» **Records for this exercise**:

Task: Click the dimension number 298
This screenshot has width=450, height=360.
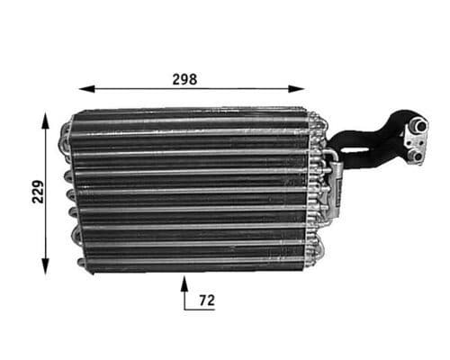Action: coord(184,78)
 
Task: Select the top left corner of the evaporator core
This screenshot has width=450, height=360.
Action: coord(74,114)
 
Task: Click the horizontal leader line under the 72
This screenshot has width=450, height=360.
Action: coord(198,309)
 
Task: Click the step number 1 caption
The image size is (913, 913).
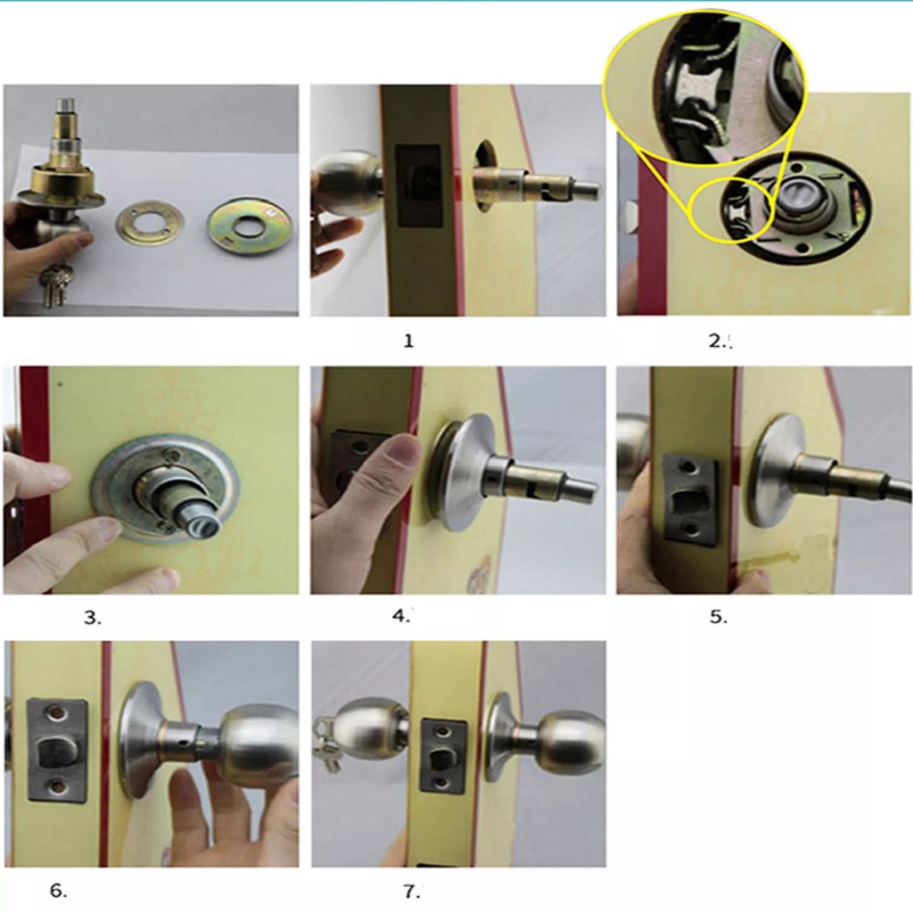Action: click(408, 341)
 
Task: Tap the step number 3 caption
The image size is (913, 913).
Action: click(92, 617)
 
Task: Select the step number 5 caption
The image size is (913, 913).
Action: click(718, 617)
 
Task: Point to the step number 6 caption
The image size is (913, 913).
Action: click(58, 891)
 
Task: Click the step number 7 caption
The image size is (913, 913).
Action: click(411, 891)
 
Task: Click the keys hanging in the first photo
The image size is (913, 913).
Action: click(53, 284)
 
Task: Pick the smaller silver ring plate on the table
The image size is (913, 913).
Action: click(150, 223)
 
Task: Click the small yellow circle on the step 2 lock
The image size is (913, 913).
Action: click(731, 210)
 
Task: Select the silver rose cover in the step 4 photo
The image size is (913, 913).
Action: click(463, 473)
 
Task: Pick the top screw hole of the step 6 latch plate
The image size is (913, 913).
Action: click(56, 712)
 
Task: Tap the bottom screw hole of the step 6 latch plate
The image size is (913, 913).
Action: click(57, 788)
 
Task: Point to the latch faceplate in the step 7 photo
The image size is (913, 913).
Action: click(444, 755)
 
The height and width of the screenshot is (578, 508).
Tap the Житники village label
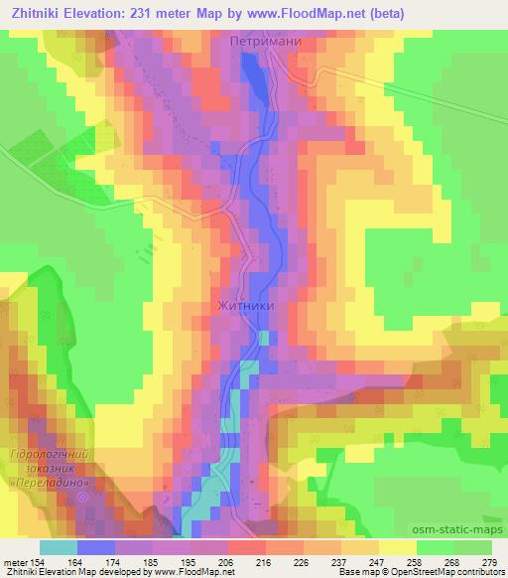[242, 308]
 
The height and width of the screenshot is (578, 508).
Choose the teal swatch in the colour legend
[58, 546]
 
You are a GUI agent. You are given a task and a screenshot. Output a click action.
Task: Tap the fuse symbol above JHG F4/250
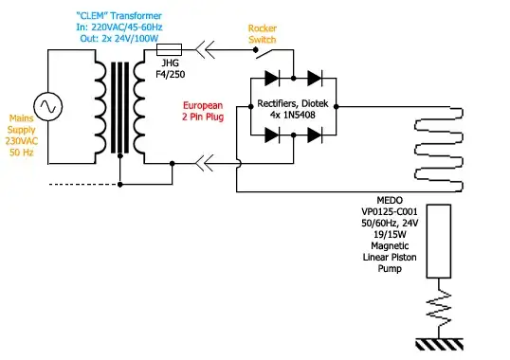click(x=172, y=47)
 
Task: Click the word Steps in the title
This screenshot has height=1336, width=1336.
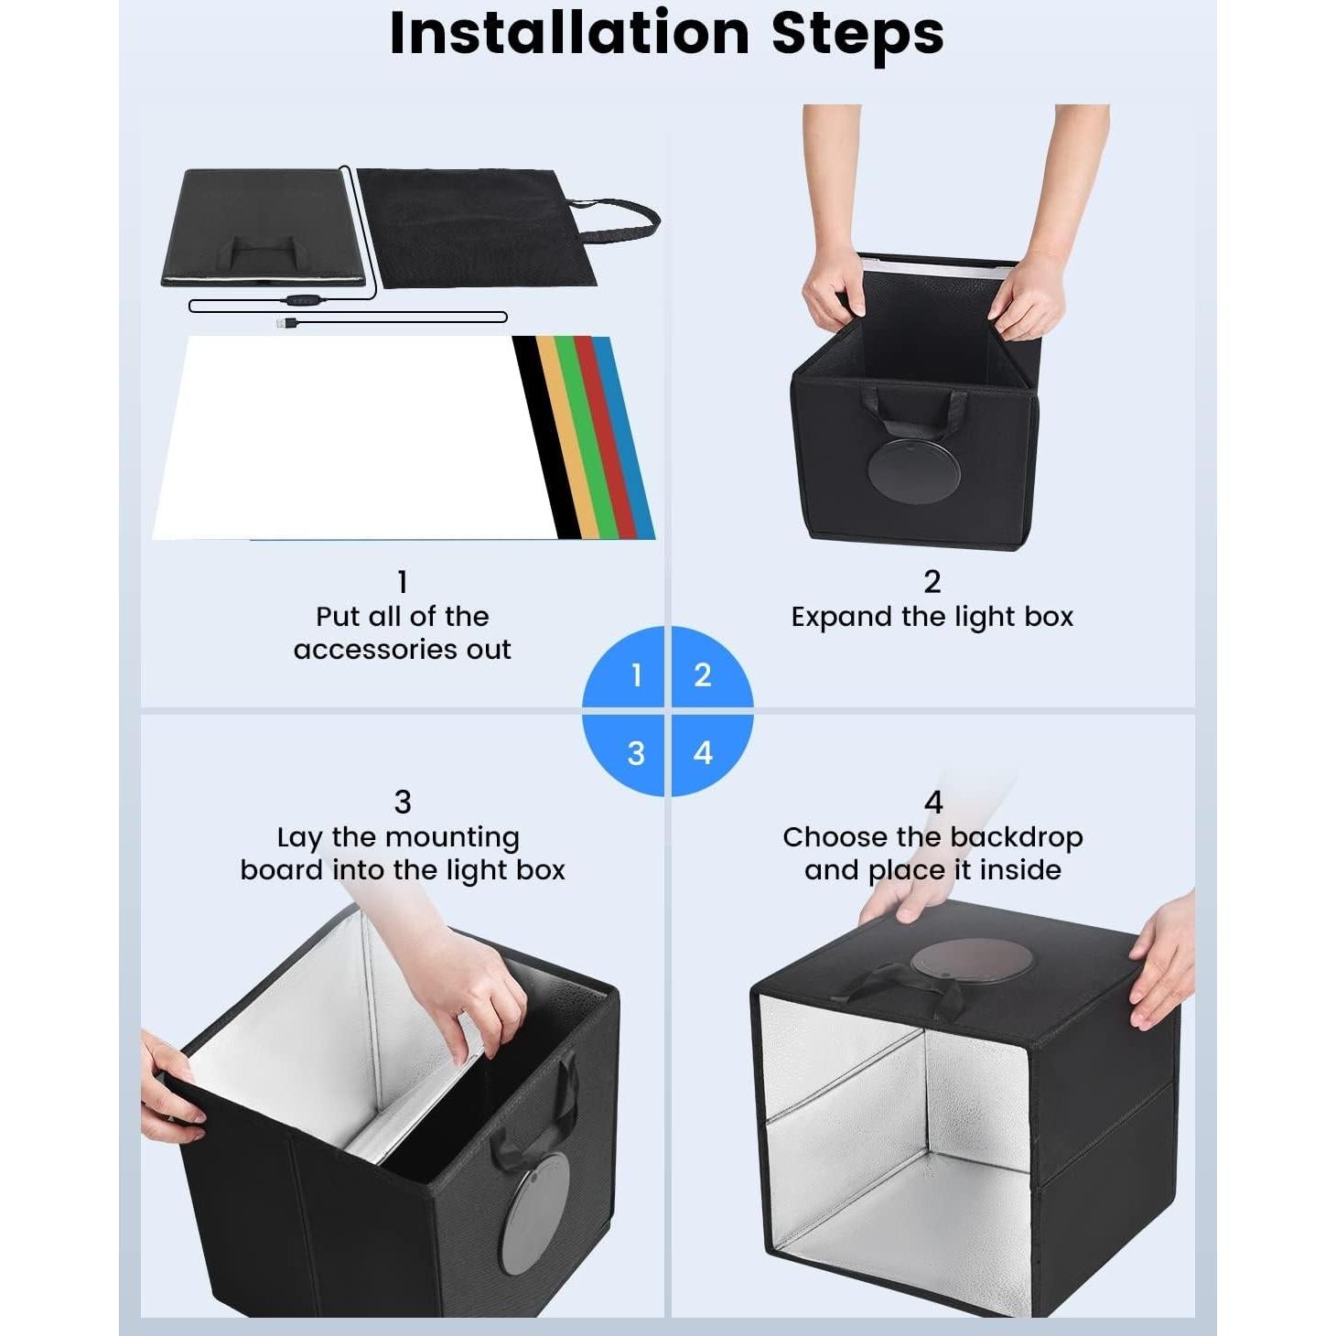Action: [857, 34]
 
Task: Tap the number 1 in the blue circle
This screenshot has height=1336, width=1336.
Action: [636, 675]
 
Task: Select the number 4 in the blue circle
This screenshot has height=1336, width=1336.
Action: [703, 752]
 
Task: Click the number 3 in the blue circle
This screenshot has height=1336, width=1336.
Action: [636, 753]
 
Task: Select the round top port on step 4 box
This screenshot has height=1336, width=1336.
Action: [972, 961]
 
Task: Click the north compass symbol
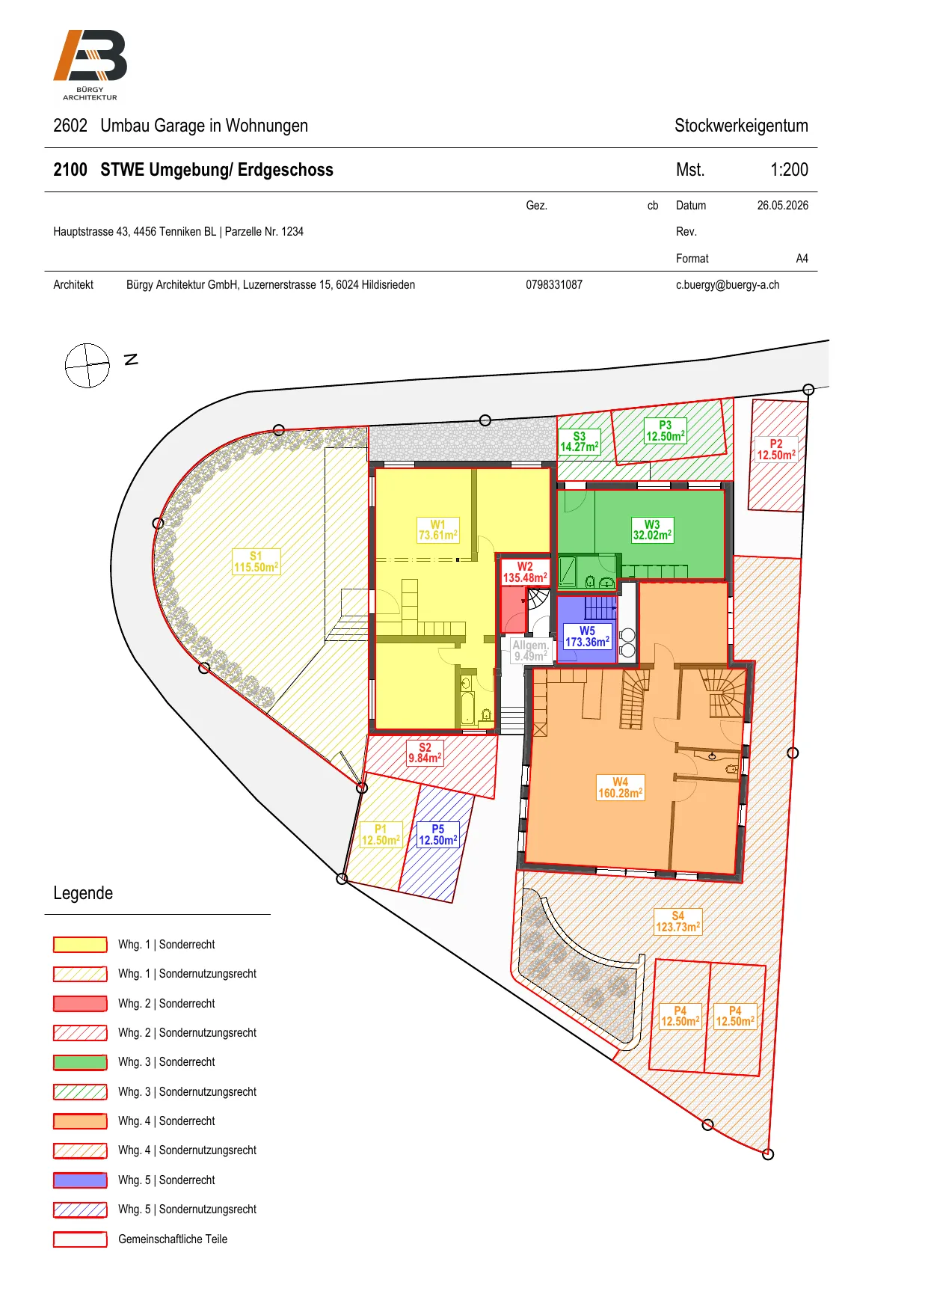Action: (x=87, y=366)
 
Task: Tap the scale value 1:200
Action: (x=789, y=170)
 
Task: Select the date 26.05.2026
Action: (x=782, y=205)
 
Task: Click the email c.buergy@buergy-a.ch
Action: (x=728, y=285)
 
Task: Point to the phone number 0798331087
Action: (x=554, y=285)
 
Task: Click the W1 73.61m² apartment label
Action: (x=438, y=530)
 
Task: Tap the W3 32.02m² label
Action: (x=652, y=530)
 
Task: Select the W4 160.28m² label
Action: (x=621, y=788)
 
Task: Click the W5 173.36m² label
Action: (x=587, y=637)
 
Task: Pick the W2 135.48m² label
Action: (x=525, y=572)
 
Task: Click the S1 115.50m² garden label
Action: (x=256, y=562)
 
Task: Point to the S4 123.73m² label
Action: (x=678, y=922)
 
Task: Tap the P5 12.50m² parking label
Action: (x=438, y=835)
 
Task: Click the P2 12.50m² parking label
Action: (x=776, y=450)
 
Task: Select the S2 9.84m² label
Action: (x=425, y=752)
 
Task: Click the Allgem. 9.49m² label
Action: (x=530, y=651)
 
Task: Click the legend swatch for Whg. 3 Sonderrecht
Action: (x=80, y=1062)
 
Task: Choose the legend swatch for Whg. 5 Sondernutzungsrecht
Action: (x=80, y=1210)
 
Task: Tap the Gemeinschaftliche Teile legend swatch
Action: (x=80, y=1239)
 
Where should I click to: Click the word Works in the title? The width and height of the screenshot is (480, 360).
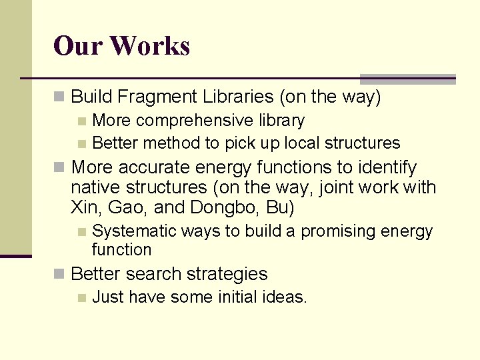(150, 46)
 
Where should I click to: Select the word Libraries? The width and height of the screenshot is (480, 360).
(237, 97)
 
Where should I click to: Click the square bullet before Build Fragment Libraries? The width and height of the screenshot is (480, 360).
(60, 98)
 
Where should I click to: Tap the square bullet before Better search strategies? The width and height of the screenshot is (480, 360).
(60, 275)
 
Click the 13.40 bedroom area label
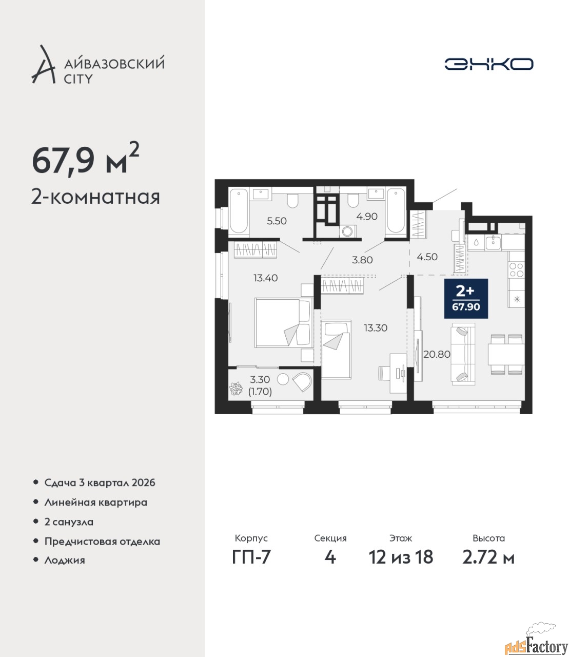[x=265, y=278]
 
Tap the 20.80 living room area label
[x=437, y=354]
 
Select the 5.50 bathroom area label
[x=277, y=221]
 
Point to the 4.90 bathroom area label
[x=367, y=217]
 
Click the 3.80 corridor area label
[x=362, y=260]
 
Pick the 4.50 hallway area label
[x=427, y=257]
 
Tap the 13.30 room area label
[x=376, y=327]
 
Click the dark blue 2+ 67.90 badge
[x=466, y=298]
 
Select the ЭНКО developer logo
[x=488, y=64]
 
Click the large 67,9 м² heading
[x=86, y=162]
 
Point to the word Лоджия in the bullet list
[x=65, y=560]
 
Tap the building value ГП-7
[x=251, y=557]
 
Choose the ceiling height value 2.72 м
[x=488, y=557]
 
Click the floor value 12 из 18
[x=401, y=557]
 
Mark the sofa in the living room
[x=463, y=354]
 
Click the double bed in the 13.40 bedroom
[x=283, y=323]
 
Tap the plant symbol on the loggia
[x=236, y=389]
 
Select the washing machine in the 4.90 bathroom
[x=348, y=231]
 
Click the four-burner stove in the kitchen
[x=516, y=270]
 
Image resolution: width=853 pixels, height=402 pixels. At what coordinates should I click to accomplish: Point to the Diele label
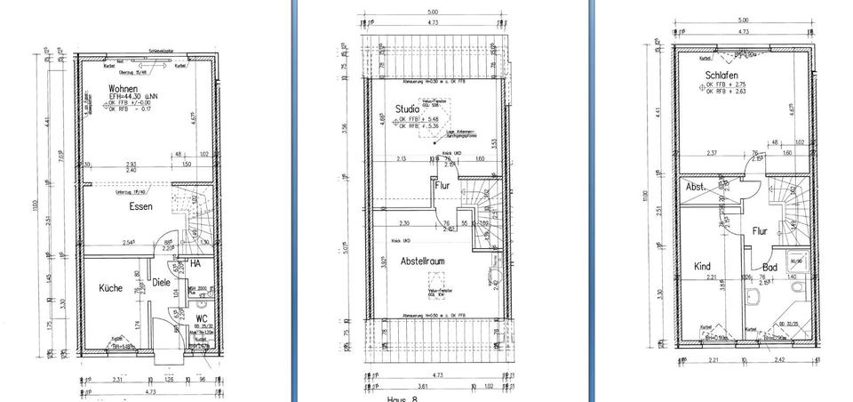(x=160, y=283)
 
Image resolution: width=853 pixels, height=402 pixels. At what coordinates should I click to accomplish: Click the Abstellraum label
(x=422, y=262)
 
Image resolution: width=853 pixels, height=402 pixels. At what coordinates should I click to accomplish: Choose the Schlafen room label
(x=721, y=76)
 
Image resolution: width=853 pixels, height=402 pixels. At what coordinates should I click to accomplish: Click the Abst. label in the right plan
(x=695, y=187)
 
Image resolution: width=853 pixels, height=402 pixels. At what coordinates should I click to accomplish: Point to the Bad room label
(x=769, y=267)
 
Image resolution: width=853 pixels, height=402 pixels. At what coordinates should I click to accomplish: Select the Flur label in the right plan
(x=760, y=230)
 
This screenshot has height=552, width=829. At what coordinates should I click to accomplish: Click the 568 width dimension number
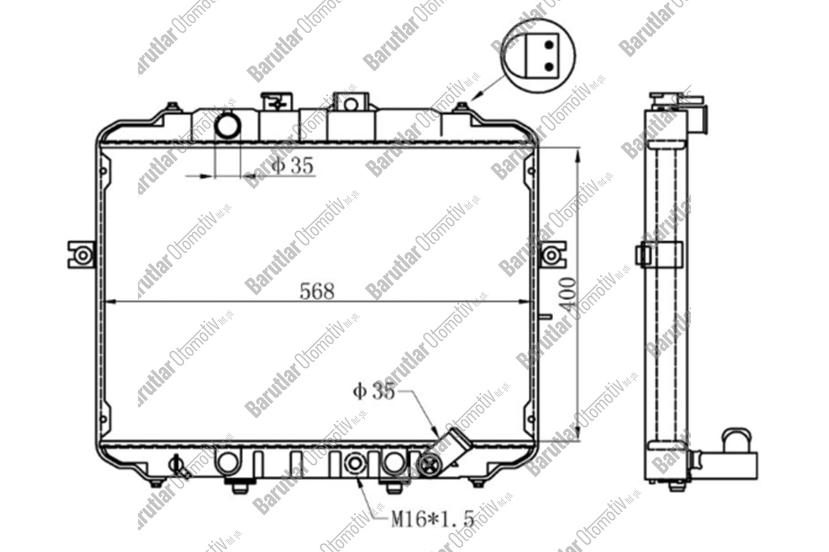(x=317, y=291)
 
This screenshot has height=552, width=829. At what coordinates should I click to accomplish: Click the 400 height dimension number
(x=570, y=295)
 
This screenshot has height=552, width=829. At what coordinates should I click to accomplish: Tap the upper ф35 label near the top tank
(x=293, y=165)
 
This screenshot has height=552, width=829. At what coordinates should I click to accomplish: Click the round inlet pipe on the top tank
(x=227, y=125)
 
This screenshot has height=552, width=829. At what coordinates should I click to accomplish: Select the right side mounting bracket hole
(x=551, y=256)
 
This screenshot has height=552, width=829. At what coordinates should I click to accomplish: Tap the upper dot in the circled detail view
(x=549, y=45)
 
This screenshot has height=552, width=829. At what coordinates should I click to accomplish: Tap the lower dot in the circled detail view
(x=549, y=66)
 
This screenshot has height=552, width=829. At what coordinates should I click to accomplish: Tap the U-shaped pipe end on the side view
(x=737, y=439)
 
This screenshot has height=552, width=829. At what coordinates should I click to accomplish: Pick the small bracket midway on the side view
(x=643, y=255)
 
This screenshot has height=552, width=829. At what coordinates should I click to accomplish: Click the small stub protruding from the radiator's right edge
(x=544, y=317)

» **Problem to work on**:
Select every line of the data above that contains the word "legend".

» **Final result**:
Choose the teal swatch in the colour legend
Task: Click the legend swatch for Whg. 3 Sonderrecht
Task: Choose the legend swatch for Whg. 5 Sondernutzungsrecht
Task: Tap the Gemeinschaftliche Teile legend swatch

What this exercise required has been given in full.